Recognize that there is a problem

Before you can address a problem, you need to recognize that there is a problem and that it’s having a negative effect on team dynamics. You look at the full picture and identify the problem behavior and the impact it’s having on the team. Once you’ve identified the problem, you need to resolve it as quickly as possible so that the team can get back to the business of doing business.

Identify the culprits

When you realize there’s a problem, you need to look at your team dynamic to identify the root cause. Sometimes it’s easy to spot the problem team member because they stick out like a sore thumb.

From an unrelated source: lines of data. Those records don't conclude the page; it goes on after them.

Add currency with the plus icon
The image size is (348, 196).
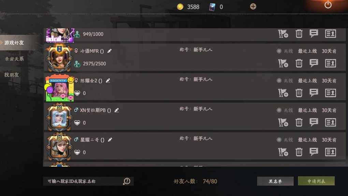253,6
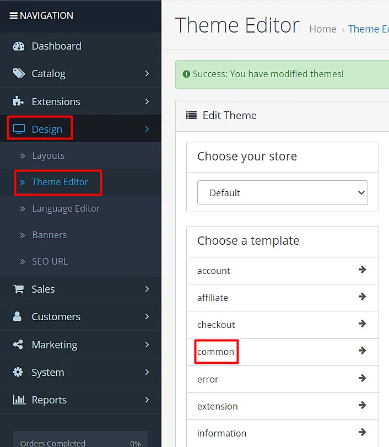Expand the Reports menu chevron
Screen dimensions: 389x447
coord(147,400)
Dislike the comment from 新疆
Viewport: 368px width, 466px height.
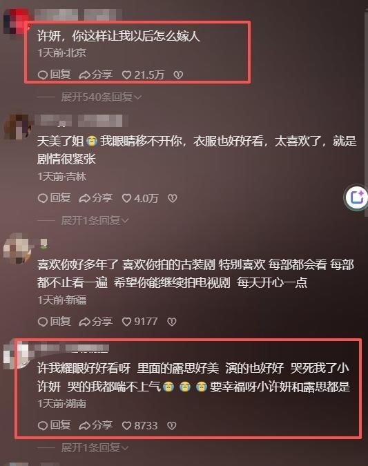172,322
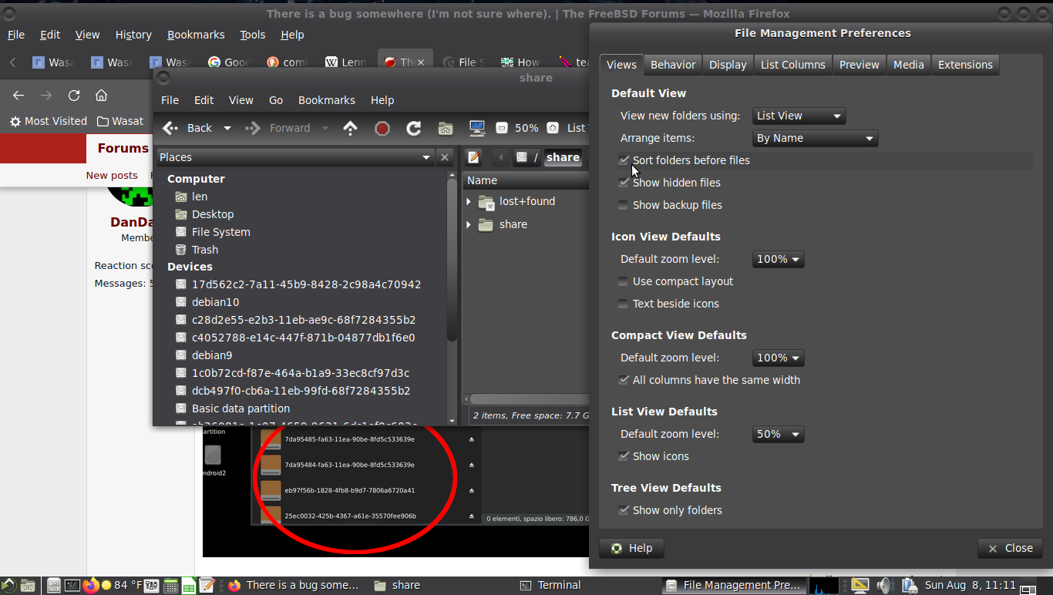This screenshot has width=1053, height=595.
Task: Open the Arrange items By Name dropdown
Action: tap(815, 138)
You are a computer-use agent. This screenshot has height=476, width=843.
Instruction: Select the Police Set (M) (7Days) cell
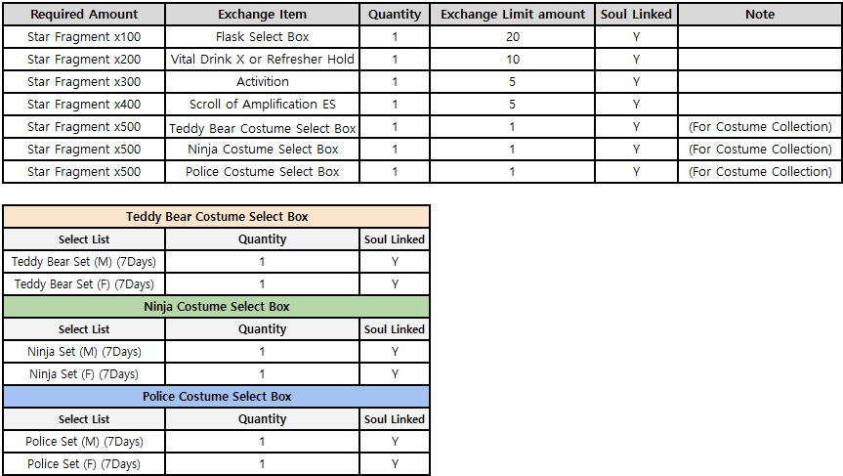pyautogui.click(x=84, y=442)
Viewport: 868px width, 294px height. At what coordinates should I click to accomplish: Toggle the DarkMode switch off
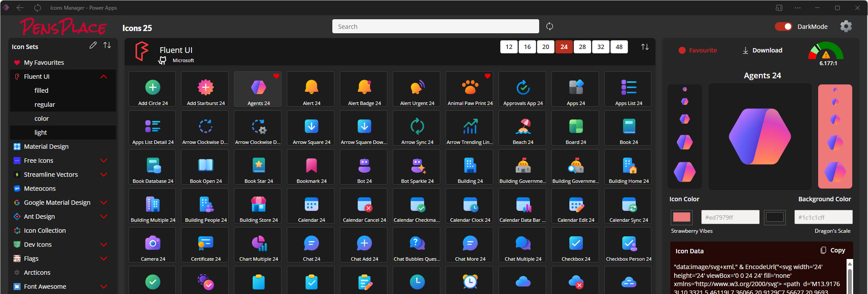click(x=783, y=27)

But it’s not always obvious and you may have to dig a little deeper.Here are some of your potential problem team members,

  • The Quiet One – doesn’t contribute effectively and frustrates other team members.
  • The Ghost in the Team – doesn’t pitch up half the time.
  • The OverAchiever –focuses only on results, always has to be the best and is bad for team spirit.
  • The Lost Member – doesn’t fit in and is not comfortable in the team.
  • The Argumentative Type- picks fights to demonstrate their power.
  • The Devil’s Advocate -sees problems everywhere.
  • The Aggressor – bullies their teammates.
  • The Joker – can’t take anything seriously.
  • The Diva or Attention Seeker – hogs the spotlight.

You can have one or more of these types in your team and they can work together brilliantly, or it can be a total disaster if you don’t handle them correctly.

Tackle Problems Head On

Once you know there’s a problem and you’ve identified the culprit, don’t let things fester, and don’t be fooled into thinking it will sort itself out. Sit down with the problem team member, in private, and discuss their behavior. Highlight the impact it’s having on the team. The person may not even realize their behavior is detrimental so give concrete examples to demonstrate your point.  Help them understand and appreciate their position in the team and your expectations.

Take time to listen

Given the team member the opportunity to explain their side, and actively listen to what they’re saying.  This will give you helpful insight into the person’s perspective and enable you to get to the root of the problem.

Find a solution

Work together with the team member to come up with solutions that could improve team dynamics. By making them part of the process they will be more invested in the outcome and work harder to achieve success. Part of the solution should be measurable targets and not just vague suggestions.

Always be Professional

Once you’ve had a discussion with the team member give them time to apply the solution, and don’t undermine them by spreading gossip or making negative comments to other team members.


Once the plan is in place, keep an eye on the situation to ensure that there are visible improvements. Follow-up with the team member regularly and give constructive feedback. If you see positive changes, let them know immediately.

Know when to call it a day

If you’ve identified the problem correctly, had the discussion, and monitored the team member’s progress, and you still don’t see improvement, then it’s time to rethink your team as a whole. You might need to reshuffle and make some changes.

Managing difficult team members is challenging, but not impossible, and you have to do it properly if you want your team to be successful.